Quale delle tue stagioni in biancorosso ti è rimasta più nel cuore?
«La prima, con Juric. Ci siamo divertiti tanto e si era formato un gruppo bellissimo. Però anche le altre mi hanno lasciato piacevoli ricordi».
Per esempio?
«Nel 2015-16 siamo stati bravi a ricompattarci e ad ottenere una salvezza ai play out che non era scontata. L’anno dopo è arrivata un’altra meritatissima salvezza, purtroppo inutile perchè poi la società è fallita. Ed anche la stagione in D è stata positiva, perchè ho conosciuto ragazzi davvero in gamba».
Anni intensi, ma contraddistinti da parecchi problemi societari…
«Ecco, quello è il mio unico rammarico: non aver goduto della stabilità societaria che solo ora il Mantova possiede. Sono contento che, dopo anni tribolati, l’Acm abbia raggiunto questa condizione».
Tu hai già affrontato il Mantova da ex, e non in una partita qualsiasi…
«Già, due anni fa. Giocavo nel Como e in palio c’era la promozione in C. Ho cercato di isolarmi il più possibile, ma non fu semplice. Vincemmo noi, ma sono felice che anche il Mantova l’anno dopo sia tornato tra i professionisti».
E veniamo alla gara di domenica: quanto c’è di quel Como nel Seregno di oggi?
«Oltre a me e Ninni Corda, ci sono Anelli, Borghese e Gentile».
C’è anche lo stesso spirito battagliero?
«Siamo un gruppo compatto, dove gli elementi più esperti cercano di dare l’esempio col lavoro. Puntiamo alla salvezza ma, come tutte le squadre, non abbiamo ancora un’identità definita. Per questo penso sia inutile guardare adesso la classifica. È troppo presto».
Resta il fatto che venite da un pesantissimo 1-1 in casa del Padova…
«Vero. Ma quel pari diventa pesante se lo fai fruttare nella partita successiva. Solo così acquista valore».
Il Mantova si aspetta una battaglia. Sarà così?
«La C è così, l’aspetto agonistico è molto importante. Il fatto è che, quando affronti il Mantova, non te la vedi solo con la squadra».
Cosa intendi?
«Mantova è una grande piazza: c’è il blasone della società, la sua storia. E poi i tanti tifosi al seguito. È un insieme potente, che ti obbliga a dare qualcosa in più per fare risultato».

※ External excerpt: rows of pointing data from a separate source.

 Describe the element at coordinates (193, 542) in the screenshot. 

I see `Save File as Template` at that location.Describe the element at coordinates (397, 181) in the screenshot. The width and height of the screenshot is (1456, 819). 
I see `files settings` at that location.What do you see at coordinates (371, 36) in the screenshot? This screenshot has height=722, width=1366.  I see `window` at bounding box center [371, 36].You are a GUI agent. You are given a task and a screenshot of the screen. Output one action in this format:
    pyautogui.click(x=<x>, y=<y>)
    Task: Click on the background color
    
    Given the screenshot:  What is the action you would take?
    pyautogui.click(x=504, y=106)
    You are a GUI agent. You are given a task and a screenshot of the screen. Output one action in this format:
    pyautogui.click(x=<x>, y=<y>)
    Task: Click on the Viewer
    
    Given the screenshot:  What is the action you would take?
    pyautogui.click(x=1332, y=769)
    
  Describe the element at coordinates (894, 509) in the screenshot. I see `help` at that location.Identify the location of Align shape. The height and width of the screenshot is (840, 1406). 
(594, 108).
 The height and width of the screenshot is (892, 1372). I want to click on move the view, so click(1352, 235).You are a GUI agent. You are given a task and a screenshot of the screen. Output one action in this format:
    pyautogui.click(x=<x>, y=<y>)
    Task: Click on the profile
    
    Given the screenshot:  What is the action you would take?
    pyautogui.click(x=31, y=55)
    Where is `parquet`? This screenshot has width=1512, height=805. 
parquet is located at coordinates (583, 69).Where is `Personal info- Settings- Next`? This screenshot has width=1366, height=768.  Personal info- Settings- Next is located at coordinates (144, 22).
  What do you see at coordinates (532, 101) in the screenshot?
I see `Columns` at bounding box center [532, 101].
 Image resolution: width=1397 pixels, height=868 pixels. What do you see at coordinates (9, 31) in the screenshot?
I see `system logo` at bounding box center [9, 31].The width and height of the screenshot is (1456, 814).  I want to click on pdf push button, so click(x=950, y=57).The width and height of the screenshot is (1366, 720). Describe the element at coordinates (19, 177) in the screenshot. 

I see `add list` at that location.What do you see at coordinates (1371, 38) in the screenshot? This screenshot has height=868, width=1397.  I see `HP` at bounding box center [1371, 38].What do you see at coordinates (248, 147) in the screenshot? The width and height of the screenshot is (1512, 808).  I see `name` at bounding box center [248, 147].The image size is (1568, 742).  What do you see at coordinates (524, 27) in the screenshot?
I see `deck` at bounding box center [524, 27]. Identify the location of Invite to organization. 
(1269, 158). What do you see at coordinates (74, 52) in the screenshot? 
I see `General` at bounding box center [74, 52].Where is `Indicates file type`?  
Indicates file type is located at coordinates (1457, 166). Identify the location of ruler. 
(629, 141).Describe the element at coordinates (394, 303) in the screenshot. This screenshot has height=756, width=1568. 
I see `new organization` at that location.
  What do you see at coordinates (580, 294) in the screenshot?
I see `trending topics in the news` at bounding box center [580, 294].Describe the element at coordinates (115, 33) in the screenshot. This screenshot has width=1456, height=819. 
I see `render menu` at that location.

Pensi che la sconfitta con la Juve influirà? E in che modo?
«Non lo so, anche perchè non abbiamo ancora visionato quella partita. So solo che il Mantova ha una rosa di ottimi giocatori. E questo dovrebbe bastarci per tenere alta la guardia».
Chi saluterai per primo domenica?
«Tra i giocatori non è rimasto nessuno dei miei tempi. Ma sarà un piacere abbracciare il dottor Ballardini e il fisioterapista Croci, due persone fantastiche che mi hanno aiutato tanto».
Vuoi lanciarti in un pronostico?
«Mai! Il campo è sovrano, decide lui. E quel che decide va accettato».